So you are off to the Hospital to deliver you baby… what are the essential items to pack into the bag?
Packing your pregnancy bag is a job you will either do too early or too late. It's never too early to gather together all the essentials you'll need during labour and birth, and for after your baby is born. Even if you're not planning to have your baby in a hospital or birth centre, you may need to go in unexpectedly, so try to have a bag packed by the time you're about 36 weeks pregnant.
Create a checklist and get ticking :)
What Mum needs for her hospital pregnancy bag:
- Maternity bras
- Nighties including an old one or a large t-shirt to wear in labour. It will probably get a bit messy, so don't buy anything special or tight to wear in hospital.
- Dressing gown. This will be useful if you end up pacing hospital corridors in early labour. You'll probably also want one on the postnatal ward. Hospitals can be very warm, so a lightweight one may be better. A dark colour or busy pattern will help hide any stains.
- Casual day clothes: include a pair of leggings that have supportive belly band with non intrusive seams. It helps with the repair of this area.
- Slippers/shoes: Backless slippers that are easy to get on and off. Thongs work well, too.
- Breast pads
- Maternity pads plus lots and lots of undies
- Heat packs. Many hospitals have a limited number of heat packs but are happy for you to bring your own. Check first, though, that your hospital allows microwaved heat packs (some have banned them), and has a microwave available so you can heat the packs.
- Toothbrush, Toothpaste, Makeup, Hairbrush, Deodorant, Shampoo, Conditioner plus Hairbands, clips or a headband. If you have long hair, you may want it tied up or clipped back. And if your hair is shorter, you can keep it off your face with a soft headband especially during labour.
- Lip balm: your lips can dry out quickly on a warm labour ward and from the air conditioner on the ward.
- Any medications you have been taking (please bring the medication to the hospital to show your admitting doctor and arrange for this medication to be returned home)
- Your Medicare card, details of your health insurance (if you have private insurance) and any hospital paperwork you need. Your birth plan (if you have one) and antenatal card, if you were given one.
- Storage containers for glasses, contact lenses, hearing aids, or dentures. Note that your glasses may fog up when you're in the throes of labour, and you won’t be able to wear contacts if you're having a caesarean.
- Things to help you relax or pass the time, such as books, magazines, games, knitting or a tablet. You may also want to download some fun and distracting apps on your phone to keep you occupied during early labour.
- Music device, Phone and charger
- Snacks and drinks for during and after the birth. Most women are able to eat and drink during labour and those early few days of breastfeeding when you can eat anything in sight. The hospital will have food and drink available, but you may prefer to pack a few things that you know you like.

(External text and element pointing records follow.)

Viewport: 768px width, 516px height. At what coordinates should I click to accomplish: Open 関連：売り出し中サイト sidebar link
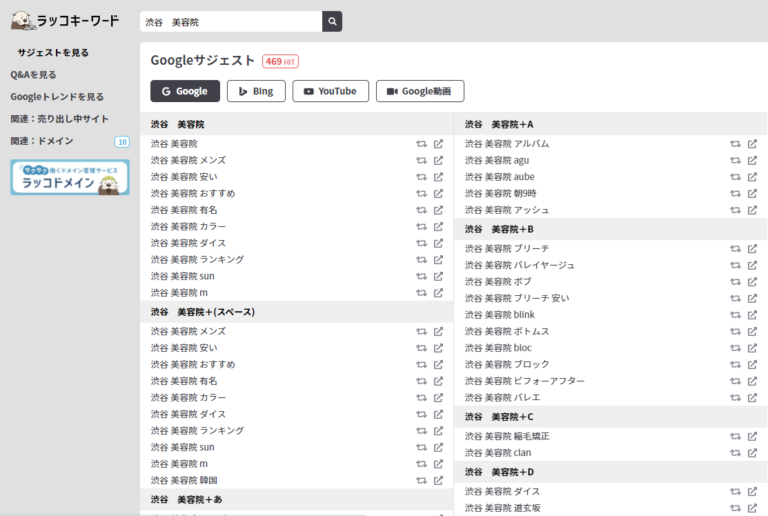(x=59, y=119)
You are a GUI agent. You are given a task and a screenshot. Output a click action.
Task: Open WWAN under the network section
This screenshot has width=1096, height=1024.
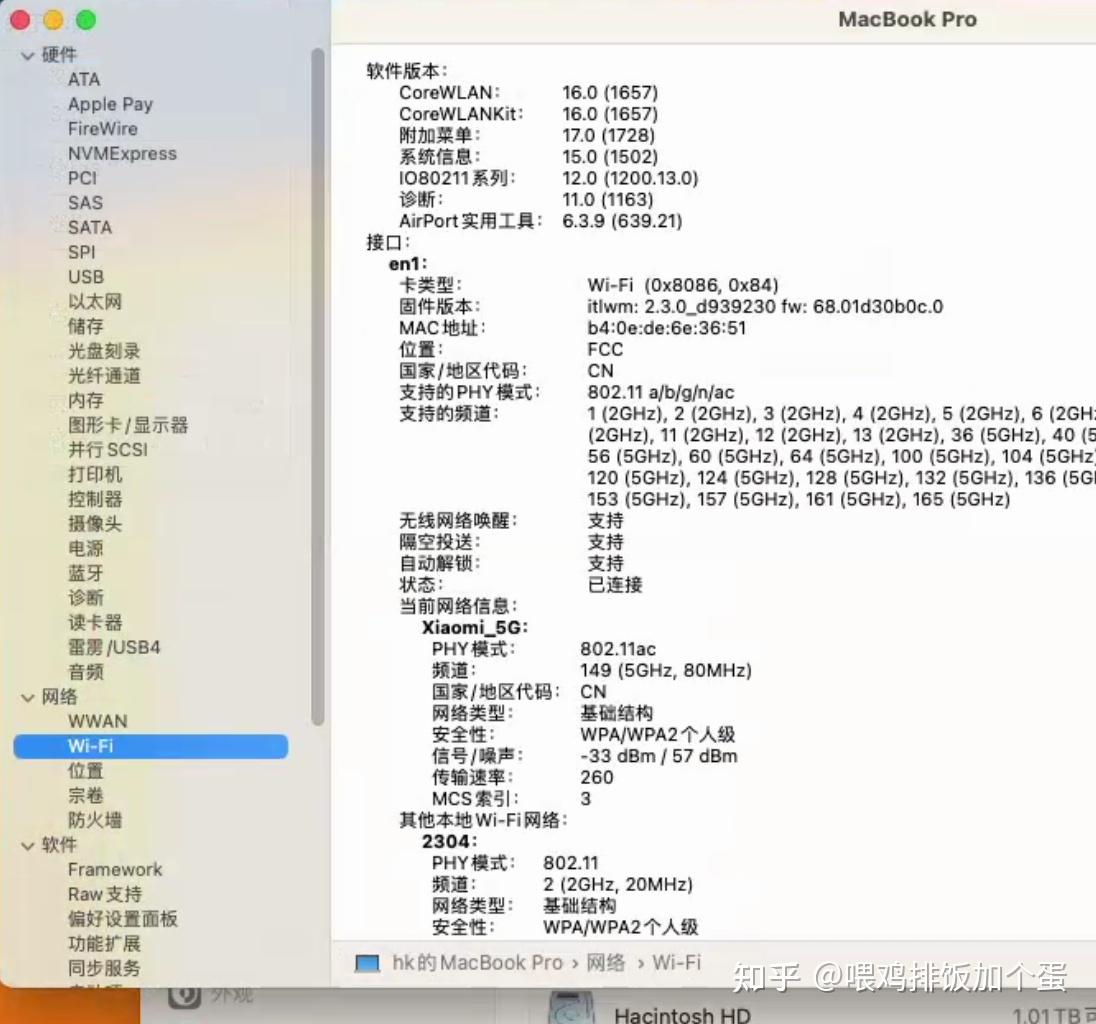[96, 721]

Great ideas are: Fruit, unsalted nuts, chips, muesli bars, honey sandwiches or and popcorn are all good options.
Some optional extras depending on the type of birth and/or what you have put into your birthing plan:
- Massage oil or lotion if you'd like to be massaged during labour. You may also like to borrow or invest in a massage roller or similar aid, so your birth partner can massage you for longer.
- Birth ball. This can help you find different positions of labour, and may also help you manage the pain of contractions. Check whether the hospital has the right size for you. If not, take your own. Remember to bring a pump so your birth partner can inflate it for you.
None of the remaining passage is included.